____ Vorliegender Text

Auftakt der StZ-Gesprächsreihe „Bürgersprechstunde“: Alfred Martin ist in einem Kinderheim misshandelt worden und spürt die Folgen bis heute.

Reportage: Frank Buchmeier (buc)

Stuttgart - Alfred Martin ist 66 Jahre alt, verheiratet und hat zwei Kinder. Bis zur Rente vor fünf Jahren arbeitete er als psychiatrischer Fachpfleger im Stuttgarter Furtbachkrankenhaus. Martin hat uns geschrieben, weil er über sein Schicksal als Heimkind sprechen will.

 
Herr Martin, erzählen Sie Ihre Geschichte!
Ich war ein uneheliches Kind, ein sogenannter Bastard. Meine Großeltern waren gut betuchte niederrheinische Bauern. Sie hatten fünf Töchter, die jüngste Tochter war meine Mutter. Sie war körperbehindert zur Welt gekommen, mit einer Kyphoskoliose, im Volksmund Hexenbuckel genannt – wie beim Glöckner von Notre-Dame. 1948 wurde sie von einem Knecht des Nachbarhofes geschwängert. Das war eine Schande für die Familie: Meine Mutter wurde vom Hof gejagt, und mich steckte man als Säugling ins Kinderheim St. Josef in Geldern, wo ich bis zum 14. Lebensjahr blieb. Anschließend war ich bis 19 in einem Lehrlingsheim im benachbarten Kamp-Lintfort und wurde als Hilfsarbeiter in der berühmten Zeche Friedrich Heinrich eingesetzt. Ich wurde also als 14-Jähriger, zusammen mit ganz rauen Kerlen, 800 Meter tief in die Grube gefahren.

________
____ Vorliegende Daten

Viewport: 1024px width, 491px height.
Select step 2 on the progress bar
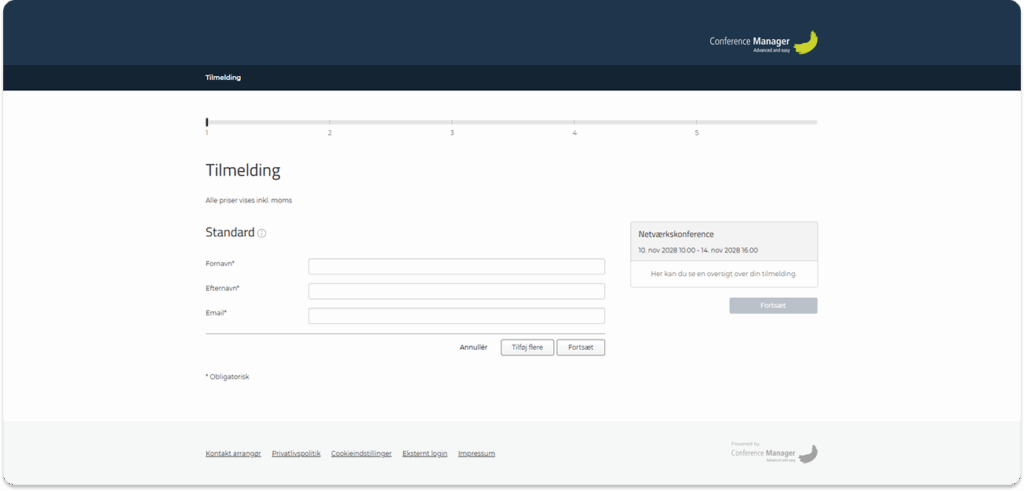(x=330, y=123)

________
____ Vorliegende Daten

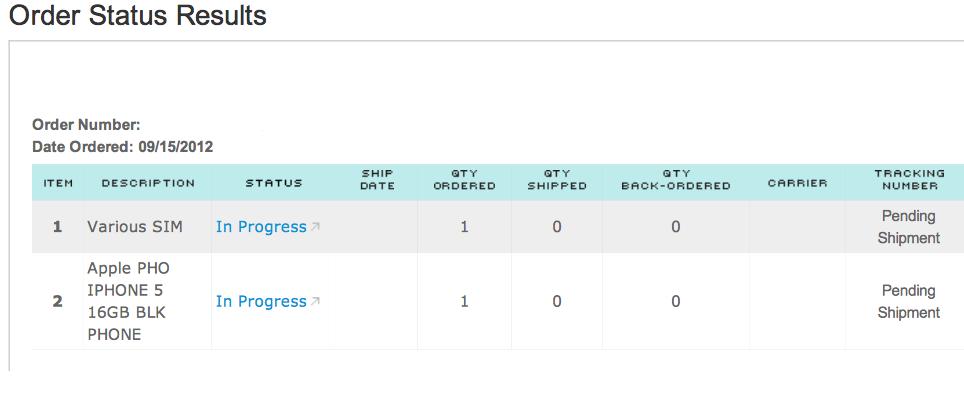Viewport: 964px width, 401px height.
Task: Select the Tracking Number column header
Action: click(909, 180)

________

■ **Zu erledigen**
A: Fasse den Absatz im vorliegenden Text, der mit „Ich war ein uneheliches Kind“ beginnt, als kurze Stichpunktliste zusammen. Die wichtigsten Fakten sollen erhalten bleiben.
B: Nenne alle Einrichtungen, in denen Alfred Martin laut vorliegendem Text gelebt oder gearbeitet hat.

■ **Die Lösungen**
A:
- Alfred Martin war ein uneheliches Kind.
- Seine Großeltern waren wohlhabende Bauern am Niederrhein und hatten fünf Töchter.
- Seine Mutter war die jüngste Tochter und kam mit einer Kyphoskoliose („Hexenbuckel“) zur Welt.
- 1948 wurde sie von einem Knecht des Nachbarhofes schwanger. Die Familie sah das als Schande und jagte sie vom Hof.
- Martin kam als Säugling ins Kinderheim St. Josef in Geldern und blieb dort bis zum 14. Lebensjahr.
- Danach lebte er bis 19 in einem Lehrlingsheim in Kamp-Lintfort.
- Schon mit 14 arbeitete er als Hilfsarbeiter in der Zeche Friedrich Heinrich, 800 Meter unter Tage.

B:
- Stuttgarter Furtbachkrankenhaus
- Kinderheim St. Josef in Geldern
- Lehrlingsheim in Kamp-Lintfort
- Zeche Friedrich Heinrich